Ele é, sem dúvida, um cão carismático e tem ganhado cada vez mais fãs na cinofilia brasileira. Portanto, ver um Bull Terrier - ou Bull para os íntimos - em parques, ruas e espaços pet friendly Brasil afora não é mais algo incomum. Para se ter uma ideia, o Bull Terrier Standard, que é o mais criado no Brasil, ocupou a 19ª posição no ranking de registros de raças da Confederação Brasileira de Cinofilia em 2017. Já o Miniatura, ou Mini Bull, está em 65º lugar nesse mesmo ranking, que conta com 169 raças no total. Tal aumento traduz a maior procura pela raça, bem como o crescimento de sua criação. “A motivação de criar a raça partiu da vontade de melhorar a produção nacional”, aponta Rodrigo Honorato, que tem Bulls desde 2010, mas iniciou a criação de Bull Terrier Standard em 2012 pelo canil Bravun Terrier. “A partir do momento que os Bulls entraram em minha vida, tudo mudou: visitas passaram a ser selecionadas e férias e viagens de trabalho se tornaram mais difíceis de serem realizadas”, comenta Rodrigo, que está cursando Medicina Veterinária para melhor cuidar de seus cães. “Faço inspeção em todos duas vezes ao dia para me certificar que não foram machucados ou picados, ou ainda se estão com alguma eventual sensibilidade”, conta o criador sobre o zelo que tem com seus Bulls. 

 

Além de Rodrigo, muitos outros amantes desse cão dotado de cabeça oval e olhinhos oblíquos partiram para o mundo da criação por amor. “Eu me apaixonei pela raça por suas atipicidades, como sua ‘cara’, que o diferencia de todos, e seu temperamento fantástico.
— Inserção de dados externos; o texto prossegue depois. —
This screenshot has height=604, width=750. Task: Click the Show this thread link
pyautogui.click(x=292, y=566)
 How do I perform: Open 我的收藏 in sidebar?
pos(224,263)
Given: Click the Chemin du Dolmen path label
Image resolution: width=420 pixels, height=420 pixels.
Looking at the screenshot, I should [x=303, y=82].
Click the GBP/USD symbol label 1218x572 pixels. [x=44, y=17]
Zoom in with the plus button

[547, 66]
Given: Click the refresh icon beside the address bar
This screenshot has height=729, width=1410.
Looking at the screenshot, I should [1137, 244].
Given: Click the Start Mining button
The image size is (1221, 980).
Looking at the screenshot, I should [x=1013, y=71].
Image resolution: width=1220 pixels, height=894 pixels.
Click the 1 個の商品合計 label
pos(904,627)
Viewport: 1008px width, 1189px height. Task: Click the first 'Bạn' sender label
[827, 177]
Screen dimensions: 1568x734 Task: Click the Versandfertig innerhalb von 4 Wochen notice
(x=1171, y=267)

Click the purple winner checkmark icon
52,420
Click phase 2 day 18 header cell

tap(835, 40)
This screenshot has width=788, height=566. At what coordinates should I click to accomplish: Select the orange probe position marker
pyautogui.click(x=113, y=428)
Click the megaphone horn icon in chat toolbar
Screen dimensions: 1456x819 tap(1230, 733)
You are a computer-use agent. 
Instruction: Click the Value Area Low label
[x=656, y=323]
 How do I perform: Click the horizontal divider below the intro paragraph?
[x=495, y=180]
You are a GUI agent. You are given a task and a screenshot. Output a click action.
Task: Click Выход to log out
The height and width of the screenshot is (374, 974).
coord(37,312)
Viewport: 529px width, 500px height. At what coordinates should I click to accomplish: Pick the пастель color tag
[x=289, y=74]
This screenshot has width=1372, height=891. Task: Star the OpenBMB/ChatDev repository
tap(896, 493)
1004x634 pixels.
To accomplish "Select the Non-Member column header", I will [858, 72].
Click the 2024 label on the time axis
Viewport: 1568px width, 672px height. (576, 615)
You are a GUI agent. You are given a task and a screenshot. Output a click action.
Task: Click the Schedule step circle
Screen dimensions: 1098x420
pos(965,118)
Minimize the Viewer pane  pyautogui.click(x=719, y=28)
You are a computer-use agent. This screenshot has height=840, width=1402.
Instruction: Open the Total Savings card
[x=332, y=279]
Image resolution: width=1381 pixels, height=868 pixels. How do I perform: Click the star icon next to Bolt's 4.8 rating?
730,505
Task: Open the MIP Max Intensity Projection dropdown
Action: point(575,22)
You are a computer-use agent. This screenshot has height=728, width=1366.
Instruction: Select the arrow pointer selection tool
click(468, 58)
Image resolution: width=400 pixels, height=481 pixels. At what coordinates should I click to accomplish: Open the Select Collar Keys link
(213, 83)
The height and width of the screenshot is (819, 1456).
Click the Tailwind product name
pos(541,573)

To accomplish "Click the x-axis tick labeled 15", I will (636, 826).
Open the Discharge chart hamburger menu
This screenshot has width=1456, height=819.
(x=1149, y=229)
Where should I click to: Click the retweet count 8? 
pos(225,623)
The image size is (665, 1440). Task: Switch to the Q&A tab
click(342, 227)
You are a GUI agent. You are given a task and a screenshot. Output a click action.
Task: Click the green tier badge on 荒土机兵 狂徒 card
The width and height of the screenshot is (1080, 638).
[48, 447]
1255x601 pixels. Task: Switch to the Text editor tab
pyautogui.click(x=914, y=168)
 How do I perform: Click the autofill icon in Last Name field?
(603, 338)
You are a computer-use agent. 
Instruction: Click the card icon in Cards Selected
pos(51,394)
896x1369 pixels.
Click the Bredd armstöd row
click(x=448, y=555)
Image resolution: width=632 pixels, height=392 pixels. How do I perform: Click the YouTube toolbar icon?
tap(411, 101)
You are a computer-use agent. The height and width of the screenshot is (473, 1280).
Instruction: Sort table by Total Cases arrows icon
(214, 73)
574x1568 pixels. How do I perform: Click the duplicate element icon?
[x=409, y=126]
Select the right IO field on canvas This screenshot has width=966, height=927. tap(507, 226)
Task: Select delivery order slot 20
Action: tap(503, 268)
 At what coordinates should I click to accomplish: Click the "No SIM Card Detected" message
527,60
É um cão alegre, inteligente e muito motivado, além de ser o melhor companheiro que alguém pode ter”, relata Wagner Gutierrez, que cria o Standard desde 1994 e o Mini Bull desde 2018 pelo canil Dente de Sabre. Por amor aos cães, o criador abre mão até de passeios aos finais de semana. “Já fiz muitas loucuras por eles como passar três meses dormindo apenas duas horas por noite para ajudar no trato de ninhadas e trabalhar uns 10 anos a mais para compensar todo o dinheiro que investi em importação de cães e outros gastos com o
hobby”, lista.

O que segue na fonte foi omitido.